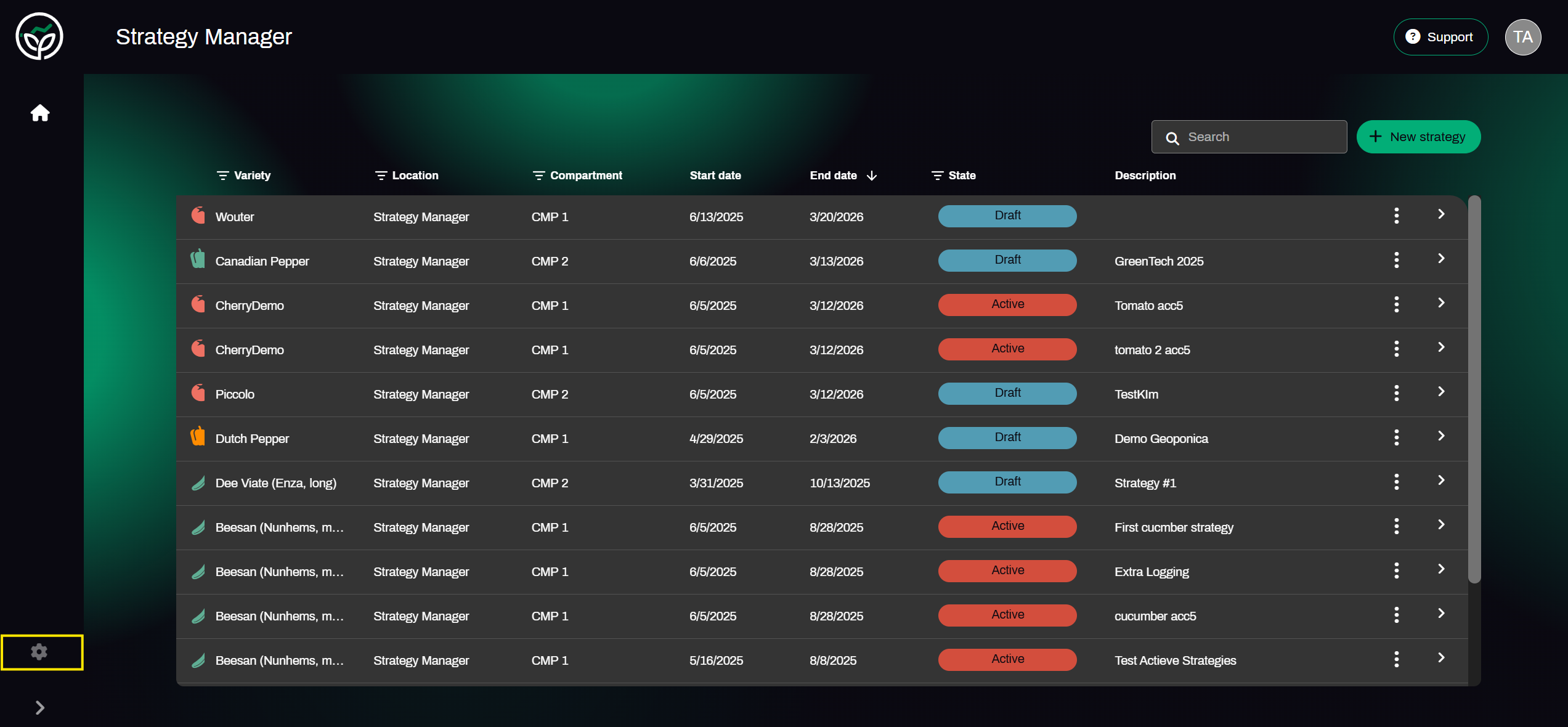Expand the sidebar with bottom chevron
Viewport: 1568px width, 727px height.
(x=40, y=707)
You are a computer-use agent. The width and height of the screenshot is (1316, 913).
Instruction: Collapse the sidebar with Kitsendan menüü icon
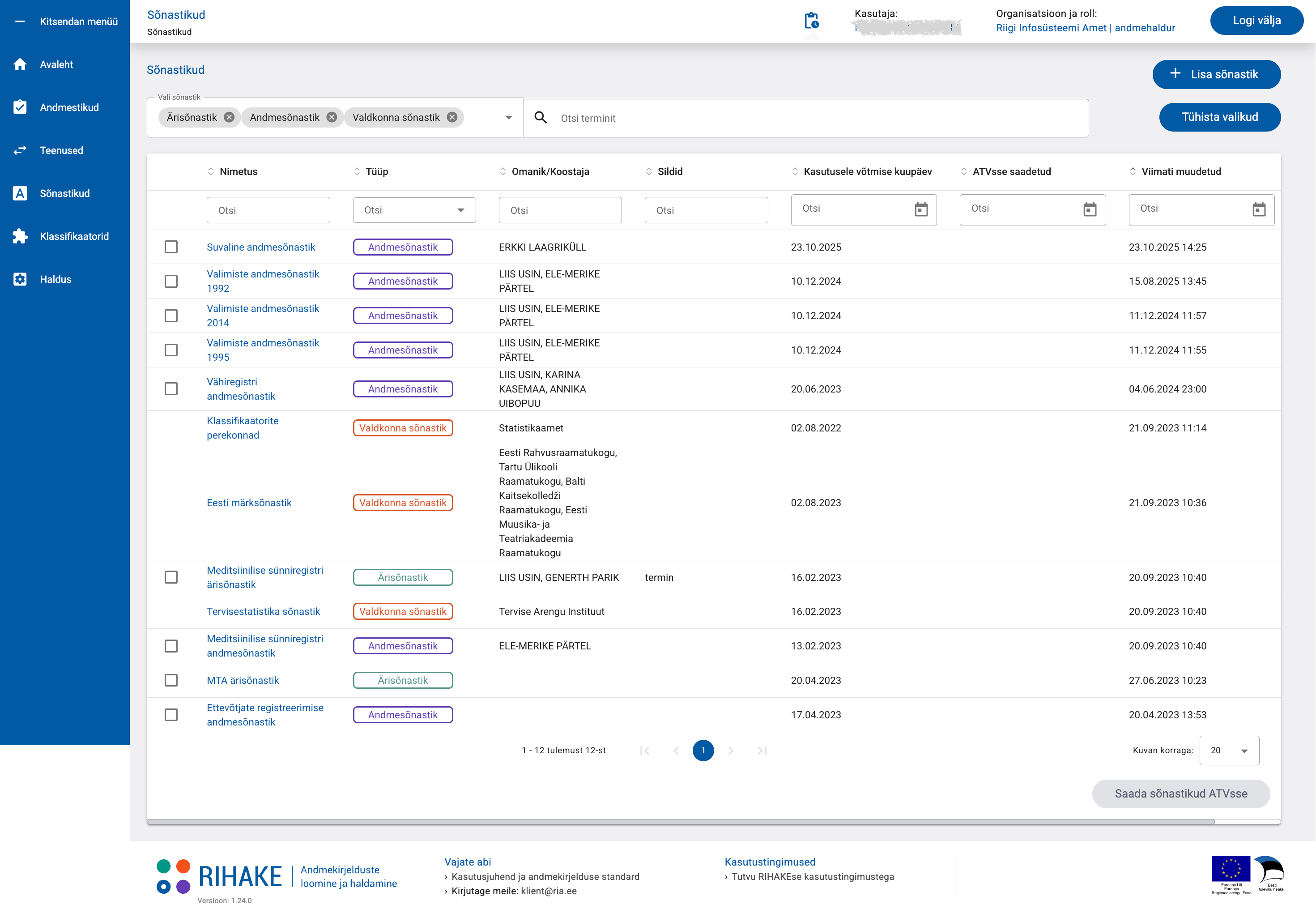point(20,22)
==============================
**ASSIGNED TASK:** Only the lines from the one containing "You are a computer-use" through the final line of the data should be given again, exactly and without pictures.

**SOLUTION TO THE PROBLEM:**
You are a computer-use agent. The width and height of the screenshot is (1316, 913).
Instruction: Collapse the sidebar with Kitsendan menüü icon
point(20,22)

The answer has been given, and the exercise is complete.